Économie et Statistique n° 441-442 - 2011 Pension systems and their reforms; assessments and projections
The 1993 Pension Reform: Impact of Increase in Contribution Length
Antoine Bozio
The 1993 reform of France's statutory pension system (régime général) increased the contribution length required to obtain a full pension from 37.5 to 40 years. The lengthening was gradual, in increments of one quarter per birth cohort from the 1934 cohort to the 1943 cohort. The goal was to motivate employees to defer retirement by tightening the contribution-length requirement. The impact of the longer contribution record on the age of full-pension eligibility and on the contribution quarters effectively paid after age 60 is studied here using cohort-specific variations and as a function of the contribution length at age 60, a variable created by the reform's gradual implementation.
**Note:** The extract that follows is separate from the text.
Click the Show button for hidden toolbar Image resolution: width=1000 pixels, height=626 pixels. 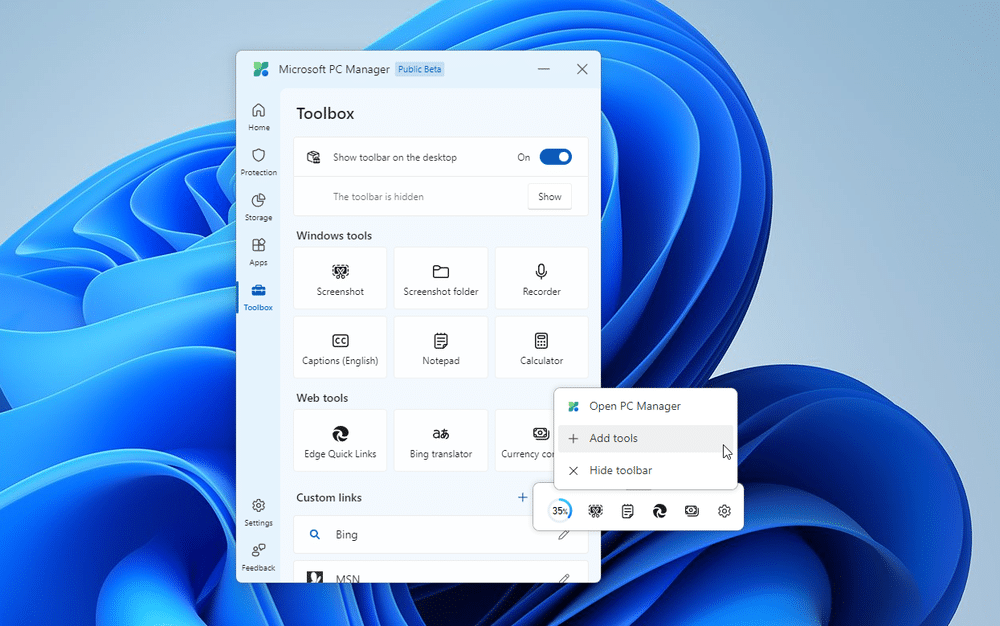pos(549,197)
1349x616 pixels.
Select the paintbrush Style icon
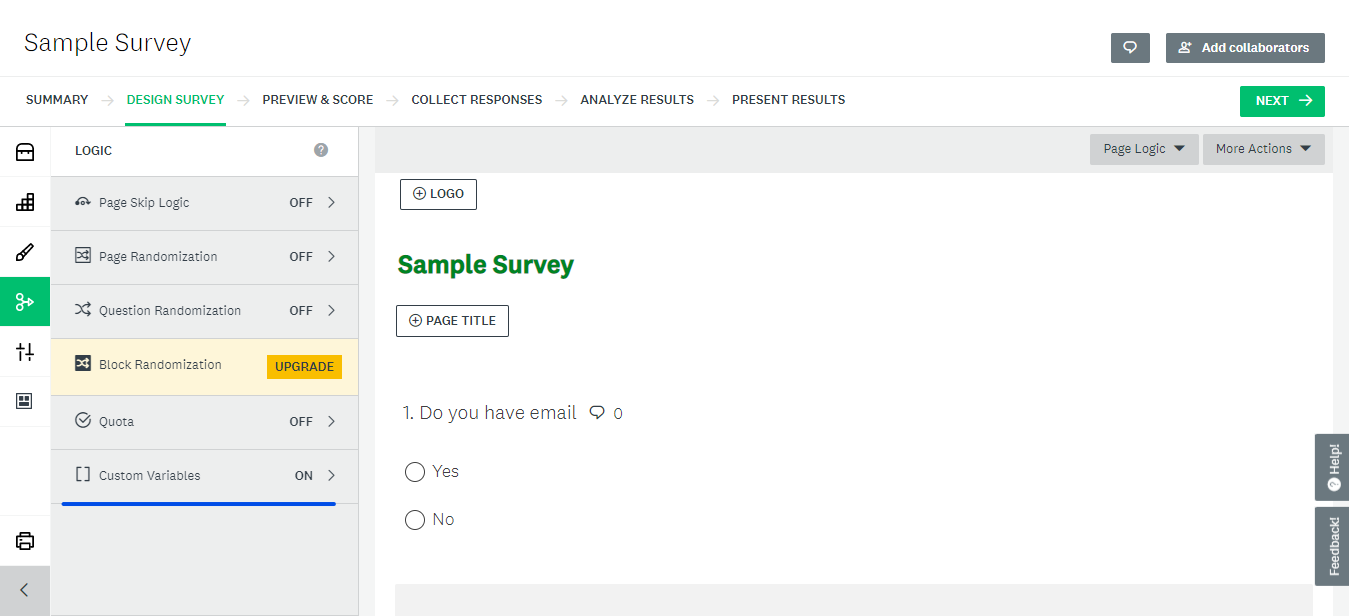point(25,252)
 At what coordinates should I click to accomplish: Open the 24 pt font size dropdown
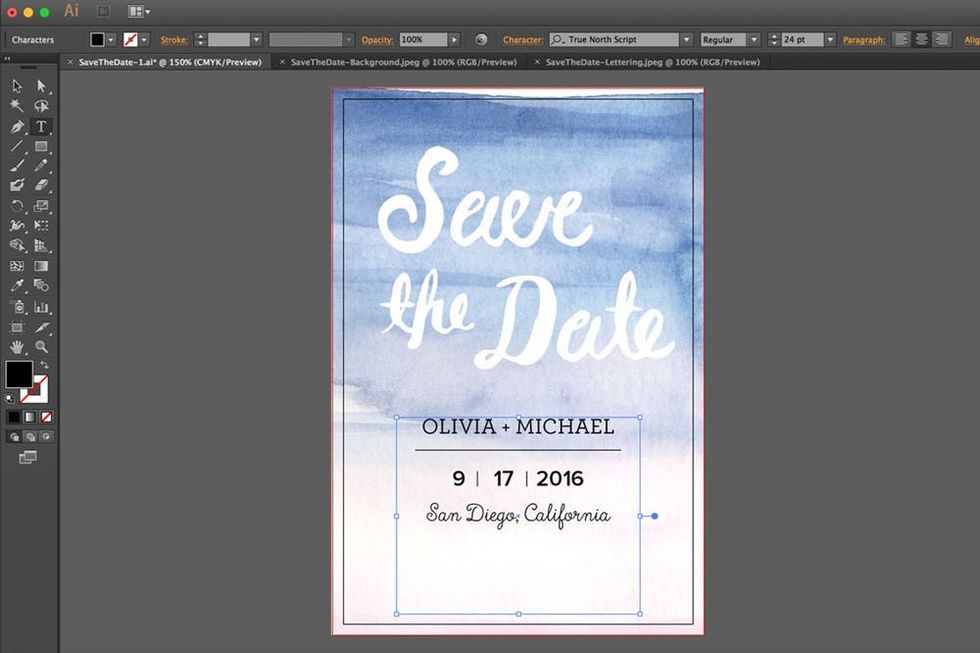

We looked at persons in employment at age 60 who, because of the longer contribution requirement, have basically been forced to choose between continuing to work and retiring with reduced benefits. The results suggest that a significant number have postponed their exit from the workforce. The deferrals are longer for men, with postponements of nine months per additional year of required contributions; for women, the delays are shorter, averaging five months. This measure of the elasticity of labour supply relative to the contribution record needed for a full pension should not be generalized unduly: only a small minority of employees have been genuinely affected by the increase in the contribution period mandated by the reform. Moreover, they are not necessarily representative of all French retirees, and-even less arguably-of future retirees.